In-house, I have to educate and evangelize from the ground up. People here know organic search and social are important, but they are just learning how to implement it. Unlike PPC landing pages, which are largely isolated, every brochure page, case study, blog post… every indexed page affects SEO.
In-house, You Can Walk Down The Hall & Face-to-Face
When you hit roadblocks with agency clients, you’re at their mercy. Whether it’s a communications slowdown, a technical hurdle, or defensive posturing, you have to wait for the client to implement or give you the go-ahead.
In-house, I can simply leave my desk and visit my co-workers. I don’t always get the answers I want. However, I can learn exactly where each problem lies and work with people who understand and share my goals.
SEO Communications
Whether you work as an SEO at an agency or inside a business with more than a few employees, there are many things you must be able to communicate, including the following:Communicate Clearly Without Jargon
When you spend your days with co-workers inside agency walls or with colleagues at conferences, it’s easy to communicate using terms the uninitiated will not understand. A wise professor told me the true meaning of knowledge is the ability to teach. Know your plain language definitions and practice using them. Let colleagues know you want them to ask for an explanation when you say something they do not understand.
Be Disciplined & Concise
Similarly, you cannot monopolize everyone’s time by droning on and on. If you cannot be clear, persuasive, and brief at the same time, you will never succeed as an in-house SEO.

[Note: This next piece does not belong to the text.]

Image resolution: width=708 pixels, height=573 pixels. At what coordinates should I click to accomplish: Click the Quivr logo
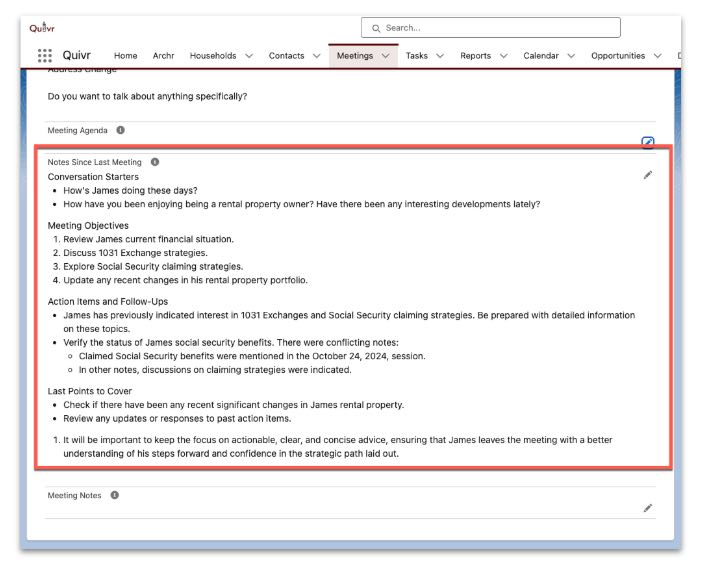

Stay Resolute, Politically Perceptive & Judicious
On day one, my CEO told me our IT director’s prime directive, don’t let the app crash. Smartsheet’s reliability is as important as its features. Because our website and application are on the same domain, certain things require heavy testing or are simply off limits. At the agency, this would have been the end of the discussion. In-house, I can respect these challenges and I get to work with the IT director and application developers to overcome them.

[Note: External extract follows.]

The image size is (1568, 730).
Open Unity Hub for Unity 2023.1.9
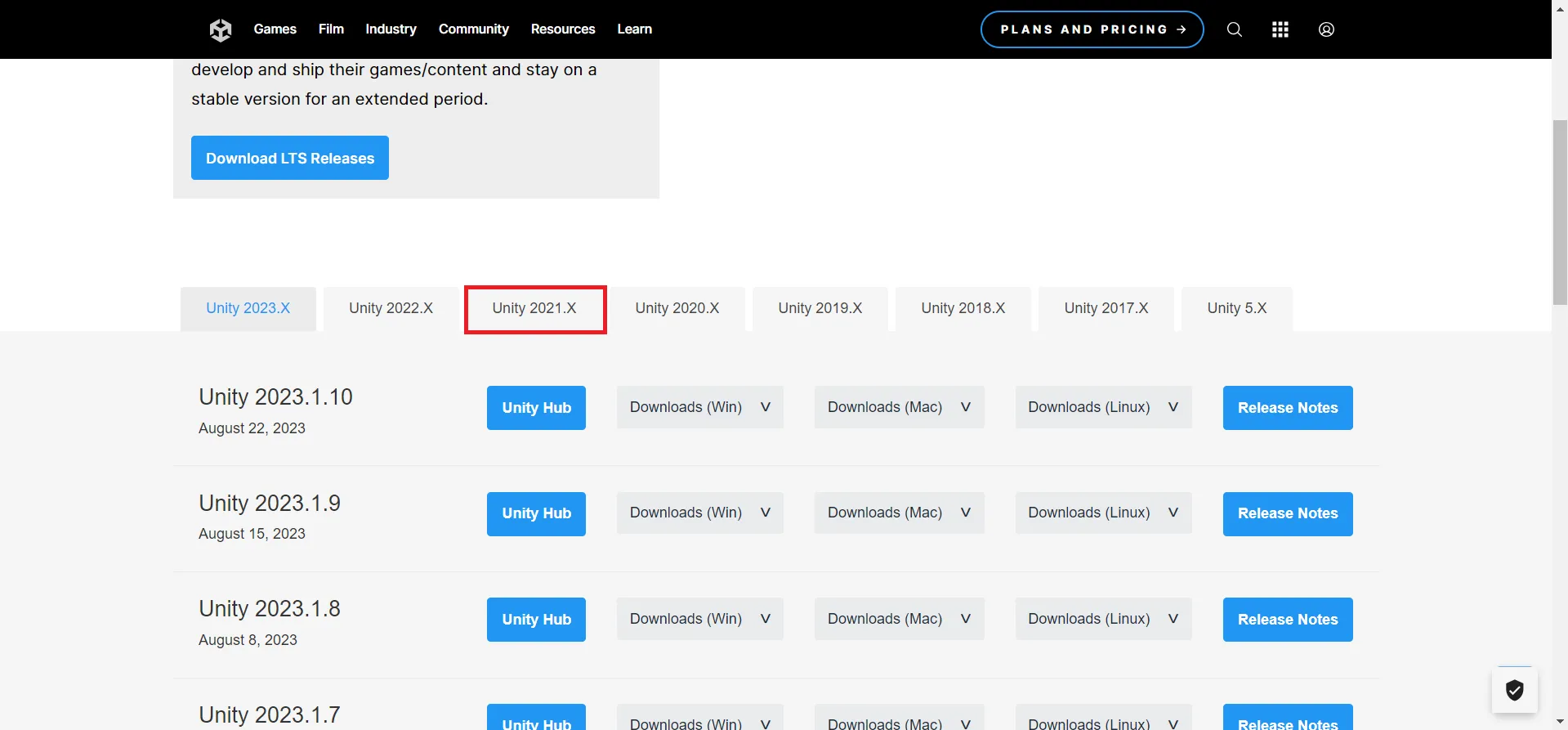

Select High Value Activities, Then Stay Organized & On Track
When I arrived at Smartsheet, I saw many different things I could work on. Throughout my first month, I seemed to explore or pursue a different opportunity every day. During my second month, I began to settle down and isolate things that I can accomplish and will lead to the greatest returns.

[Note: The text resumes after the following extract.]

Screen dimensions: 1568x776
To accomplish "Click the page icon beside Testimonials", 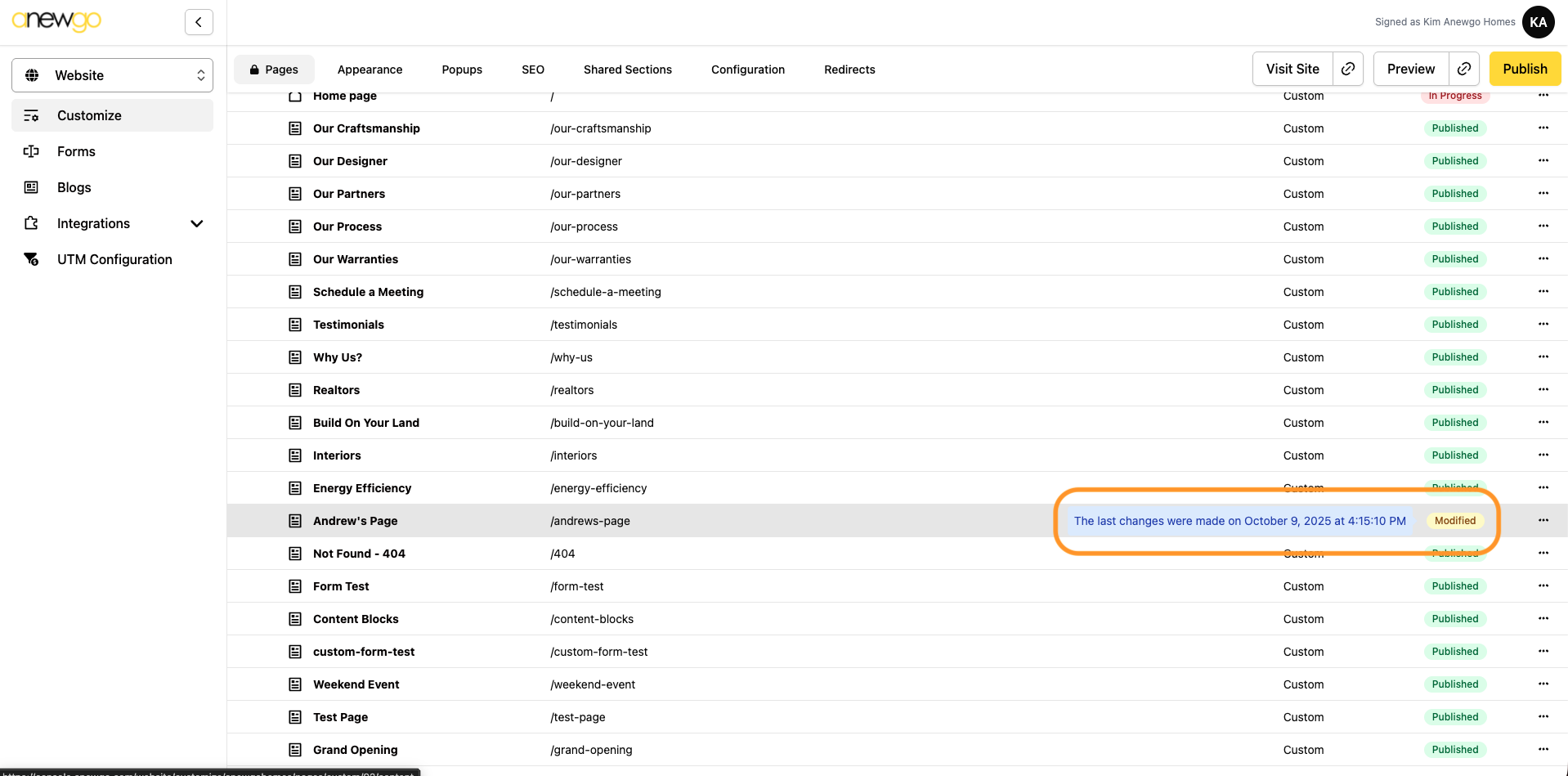I will pos(295,325).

Whether your SEO department is just you or a team, you can only accomplish so many projects within so much time. Make the most of what you have.
Knowledge You Can Share
As an in-house SEO, you will enjoy sharing your knowledge. Keep in mind, there are some things worth sharing right away.
The SEO Arms Race
It isn’t enough to optimize your content and earn links or authority. SEO is an arms race. You have to catch-up with the leading keyword competitors and pass them at the same time they accelerate their own content and authority building. It’s not enough to be as good. You must become better, faster and stronger.The search engines are in an arms race of their own, with Spammers. While the search engines get better at overcoming Spam, the Spammers keep finding new ways to manipulate the search engines. This is an arms race no legitimate business should engage in. Do you want to be the SEO who burns your employer’s domain?
Site Optimization Vs. Page Optimization
Make sure your marketing department understands site optimization concepts like internal link architecture, domain authority, and supporting content.
In a competitive space, you’re not going to publish one page about red widgets and leap into Google’s top ten. It can take several supporting documents, many with their own link and citation attraction qualities. Especially if your company is used to paid search, they may not realize this.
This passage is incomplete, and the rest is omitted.